Which lines of the records below contain the word "gear"? Copy each of them out.

*-*-*

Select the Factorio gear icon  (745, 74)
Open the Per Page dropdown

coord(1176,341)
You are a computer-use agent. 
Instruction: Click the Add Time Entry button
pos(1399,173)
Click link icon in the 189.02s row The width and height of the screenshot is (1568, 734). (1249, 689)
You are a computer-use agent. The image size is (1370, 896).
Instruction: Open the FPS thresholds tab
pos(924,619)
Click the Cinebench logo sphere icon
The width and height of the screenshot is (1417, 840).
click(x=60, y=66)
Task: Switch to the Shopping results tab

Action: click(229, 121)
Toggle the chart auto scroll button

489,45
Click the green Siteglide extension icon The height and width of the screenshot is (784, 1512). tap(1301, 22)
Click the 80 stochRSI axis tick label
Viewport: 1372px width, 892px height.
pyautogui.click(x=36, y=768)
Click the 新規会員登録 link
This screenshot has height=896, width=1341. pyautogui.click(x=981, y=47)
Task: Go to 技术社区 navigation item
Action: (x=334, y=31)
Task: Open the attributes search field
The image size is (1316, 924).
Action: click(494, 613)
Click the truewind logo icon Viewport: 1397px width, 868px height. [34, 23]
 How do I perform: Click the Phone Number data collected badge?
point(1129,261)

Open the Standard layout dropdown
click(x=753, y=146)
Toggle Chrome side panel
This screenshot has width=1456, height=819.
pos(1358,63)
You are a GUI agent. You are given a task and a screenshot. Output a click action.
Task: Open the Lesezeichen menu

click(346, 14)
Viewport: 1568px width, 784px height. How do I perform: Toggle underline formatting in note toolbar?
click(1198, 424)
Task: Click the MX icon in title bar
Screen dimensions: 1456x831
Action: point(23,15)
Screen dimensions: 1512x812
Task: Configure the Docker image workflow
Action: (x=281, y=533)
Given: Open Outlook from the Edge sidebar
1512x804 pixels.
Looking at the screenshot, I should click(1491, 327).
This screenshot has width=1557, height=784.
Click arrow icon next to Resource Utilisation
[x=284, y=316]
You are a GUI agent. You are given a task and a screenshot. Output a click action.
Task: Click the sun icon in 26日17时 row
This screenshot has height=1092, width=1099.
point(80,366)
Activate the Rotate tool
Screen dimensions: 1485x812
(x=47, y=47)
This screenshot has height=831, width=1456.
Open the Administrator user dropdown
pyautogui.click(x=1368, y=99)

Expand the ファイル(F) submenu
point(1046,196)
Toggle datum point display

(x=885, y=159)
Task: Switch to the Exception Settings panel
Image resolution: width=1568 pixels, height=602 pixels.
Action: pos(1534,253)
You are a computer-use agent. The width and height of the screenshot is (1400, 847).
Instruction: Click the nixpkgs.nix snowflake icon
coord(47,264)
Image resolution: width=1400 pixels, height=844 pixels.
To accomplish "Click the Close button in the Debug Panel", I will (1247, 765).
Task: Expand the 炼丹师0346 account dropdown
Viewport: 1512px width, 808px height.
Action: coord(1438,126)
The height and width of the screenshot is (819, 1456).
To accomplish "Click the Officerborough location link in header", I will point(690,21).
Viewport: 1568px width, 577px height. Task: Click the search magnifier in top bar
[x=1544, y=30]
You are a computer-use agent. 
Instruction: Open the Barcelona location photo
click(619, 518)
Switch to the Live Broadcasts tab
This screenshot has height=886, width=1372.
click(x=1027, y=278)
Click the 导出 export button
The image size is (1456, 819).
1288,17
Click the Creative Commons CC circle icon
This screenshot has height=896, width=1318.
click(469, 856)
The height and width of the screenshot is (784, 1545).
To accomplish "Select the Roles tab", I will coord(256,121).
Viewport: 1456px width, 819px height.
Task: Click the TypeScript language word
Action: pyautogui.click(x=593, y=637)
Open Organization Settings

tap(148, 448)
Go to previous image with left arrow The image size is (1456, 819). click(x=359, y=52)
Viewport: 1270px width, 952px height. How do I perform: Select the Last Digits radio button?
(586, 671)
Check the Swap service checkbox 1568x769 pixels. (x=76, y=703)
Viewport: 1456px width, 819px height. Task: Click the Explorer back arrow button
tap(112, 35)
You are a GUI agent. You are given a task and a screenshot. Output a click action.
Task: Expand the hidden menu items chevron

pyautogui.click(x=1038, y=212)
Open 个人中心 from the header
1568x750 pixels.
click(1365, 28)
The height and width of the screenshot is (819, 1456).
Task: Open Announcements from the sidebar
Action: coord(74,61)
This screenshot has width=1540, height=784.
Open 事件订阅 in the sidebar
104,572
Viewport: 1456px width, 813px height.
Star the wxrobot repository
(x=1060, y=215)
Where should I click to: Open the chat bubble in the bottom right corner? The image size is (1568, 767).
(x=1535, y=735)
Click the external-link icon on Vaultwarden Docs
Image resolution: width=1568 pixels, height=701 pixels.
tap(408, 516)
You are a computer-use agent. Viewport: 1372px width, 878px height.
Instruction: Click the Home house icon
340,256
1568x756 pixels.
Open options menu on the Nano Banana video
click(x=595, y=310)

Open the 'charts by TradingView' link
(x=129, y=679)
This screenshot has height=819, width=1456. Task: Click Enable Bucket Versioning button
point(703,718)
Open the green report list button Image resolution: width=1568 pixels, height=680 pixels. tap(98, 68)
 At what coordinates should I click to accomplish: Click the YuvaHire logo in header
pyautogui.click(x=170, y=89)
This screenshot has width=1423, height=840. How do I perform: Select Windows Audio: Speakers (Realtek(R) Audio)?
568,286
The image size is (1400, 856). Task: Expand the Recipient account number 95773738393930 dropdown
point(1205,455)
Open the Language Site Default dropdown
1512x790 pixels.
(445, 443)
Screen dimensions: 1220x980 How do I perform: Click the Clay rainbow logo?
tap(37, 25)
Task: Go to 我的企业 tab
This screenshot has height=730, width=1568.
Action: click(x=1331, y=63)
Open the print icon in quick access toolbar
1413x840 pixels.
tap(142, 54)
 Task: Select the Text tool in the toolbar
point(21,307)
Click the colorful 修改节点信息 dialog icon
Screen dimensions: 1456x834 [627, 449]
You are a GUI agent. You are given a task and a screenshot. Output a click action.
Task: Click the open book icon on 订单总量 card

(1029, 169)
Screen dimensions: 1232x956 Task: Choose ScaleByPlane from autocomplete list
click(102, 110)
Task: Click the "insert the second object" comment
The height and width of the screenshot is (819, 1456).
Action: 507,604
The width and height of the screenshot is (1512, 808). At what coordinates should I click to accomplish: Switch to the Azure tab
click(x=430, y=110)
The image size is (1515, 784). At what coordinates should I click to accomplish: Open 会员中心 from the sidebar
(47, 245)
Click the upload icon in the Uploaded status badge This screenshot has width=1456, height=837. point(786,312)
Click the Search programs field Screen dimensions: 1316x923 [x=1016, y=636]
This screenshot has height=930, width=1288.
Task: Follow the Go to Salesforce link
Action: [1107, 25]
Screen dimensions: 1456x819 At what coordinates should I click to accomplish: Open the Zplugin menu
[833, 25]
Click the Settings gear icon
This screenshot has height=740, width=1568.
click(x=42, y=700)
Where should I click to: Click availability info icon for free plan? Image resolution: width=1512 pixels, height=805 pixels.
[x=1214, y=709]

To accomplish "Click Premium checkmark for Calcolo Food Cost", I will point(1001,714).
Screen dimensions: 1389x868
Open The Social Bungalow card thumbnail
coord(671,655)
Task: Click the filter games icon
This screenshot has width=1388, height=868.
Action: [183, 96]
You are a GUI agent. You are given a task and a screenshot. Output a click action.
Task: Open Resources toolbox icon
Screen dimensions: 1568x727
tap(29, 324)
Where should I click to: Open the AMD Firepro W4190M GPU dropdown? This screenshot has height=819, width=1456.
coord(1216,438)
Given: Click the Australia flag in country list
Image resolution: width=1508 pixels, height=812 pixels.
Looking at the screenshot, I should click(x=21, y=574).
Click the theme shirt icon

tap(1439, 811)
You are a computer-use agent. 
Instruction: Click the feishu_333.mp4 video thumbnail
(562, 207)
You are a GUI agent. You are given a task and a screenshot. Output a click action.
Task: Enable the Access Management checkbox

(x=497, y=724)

*-*-*

- Your solution:
Select the Factorio gear icon  (745, 74)
Click the Settings gear icon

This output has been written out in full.